Aed jokes
A woman comes to the doctor and says, "Doctor, I think I have cancer." The doctor checks it out. "It’s all in your head," the doctor says. "Phew," said the woman. "A bunch of tumors, all in your head."
A man wakes up from his operation, and the doctor says, "I have bad news and good news, what do you want to hear first?"
The man says, "Bad," so the doctor says, "During the surgery, your girlfriend decided to leave a message that she’s leaving you for another man."
The man says, "What’s the good then?" And the doctor says, "I’m picking her up at 7."
Do you know Helen Keller?
Yes.
Did you know she had a dog?...... Neither did she!
A farmer walks up to his farmer neighbor with a jug of milk. The farmer says, "I milked your cow." The neighbor replies, "I have a bull, not a cow."
How do you turn a duck into a soul singer?
Put him in the microwave until his bill Withers.
What do you call a Down syndrome kid who has been physically abused by older teenagers and her parents for a total of 16 years and has red marks all over their body?
Not funny because Down syndrome jokes aren't funny ;)
A black man walked into a bar. Another guy invited him over for a drink.
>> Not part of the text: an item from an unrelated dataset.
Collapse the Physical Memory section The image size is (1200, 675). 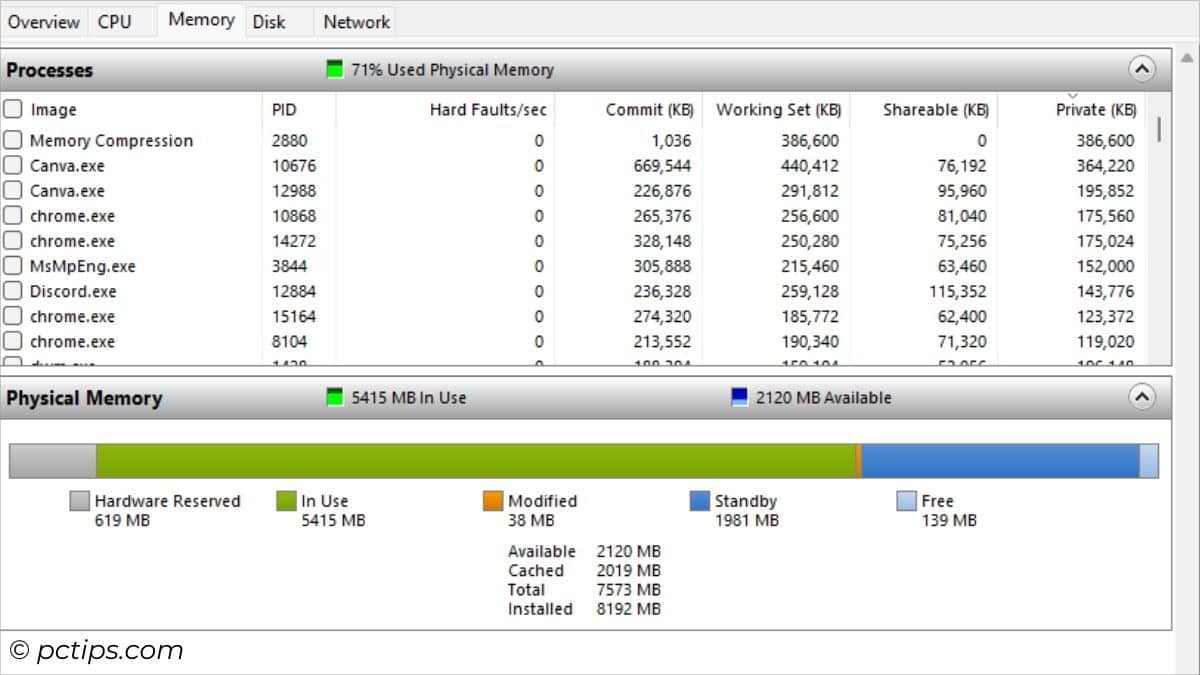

They spent the rest of the night drinking and having a good time.
A 60 year old man said his wife called him a paedophile the other day, strong words for a 6 year old.
What did the porg say to the porg?
Hi Porg.
You're on worst jokes ever. You thought I put up a good joke? HAHAHAH!
What is Trump's favorite snack?
Cheetos.
(Get it? He looks like a Cheeto!)
Where do you go when food dies?
A fooderal.
It's a RUF life in Africa.
What’s the same between a pregnant 14 year old and her fetus?
They’re both saying “Oh my god my mom’s gonna kill me!”
Why don't lesbians have sex in the morning?
Have you ever tried pulling apart a grilled cheese?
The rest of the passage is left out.